┌─ Given data

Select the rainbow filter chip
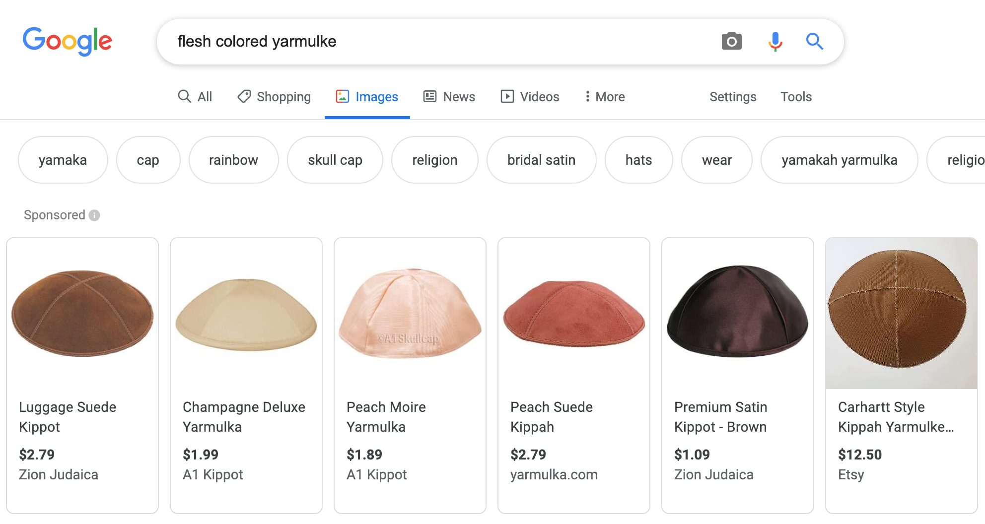Screen dimensions: 985x524 tap(233, 160)
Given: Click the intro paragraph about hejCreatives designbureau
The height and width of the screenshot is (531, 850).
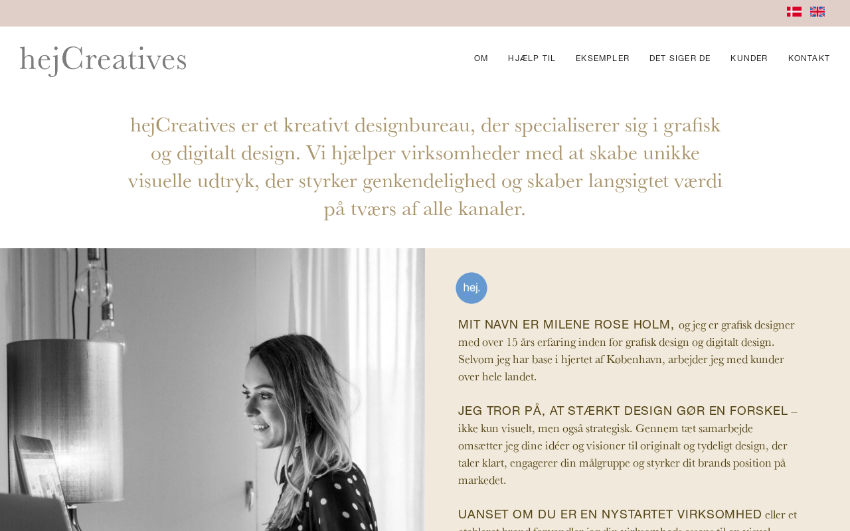Looking at the screenshot, I should [425, 167].
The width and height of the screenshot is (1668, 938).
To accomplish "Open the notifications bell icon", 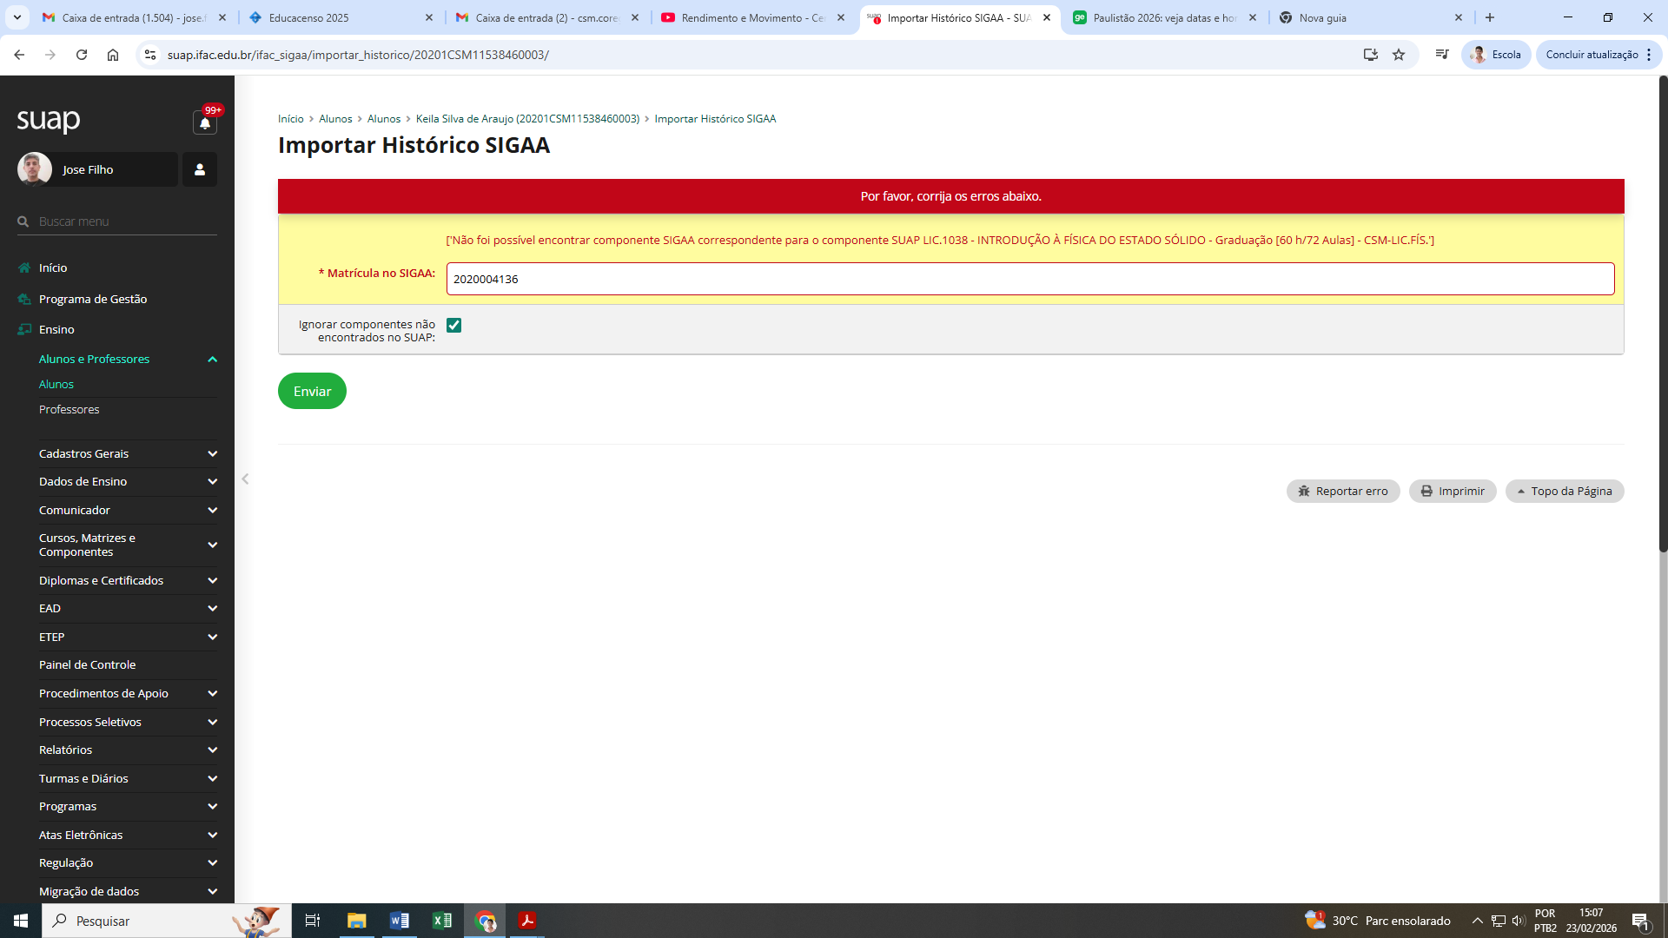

└─

* Required task *
Reproduce all of the records above word for word, omitting the pictures.

* Task answer *
Select the rainbow filter chip
Screen dimensions: 985x524 tap(233, 160)
Given: Click the intro paragraph about hejCreatives designbureau
The height and width of the screenshot is (531, 850).
Looking at the screenshot, I should [425, 167].
The width and height of the screenshot is (1668, 938).
To accomplish "Open the notifications bell icon", 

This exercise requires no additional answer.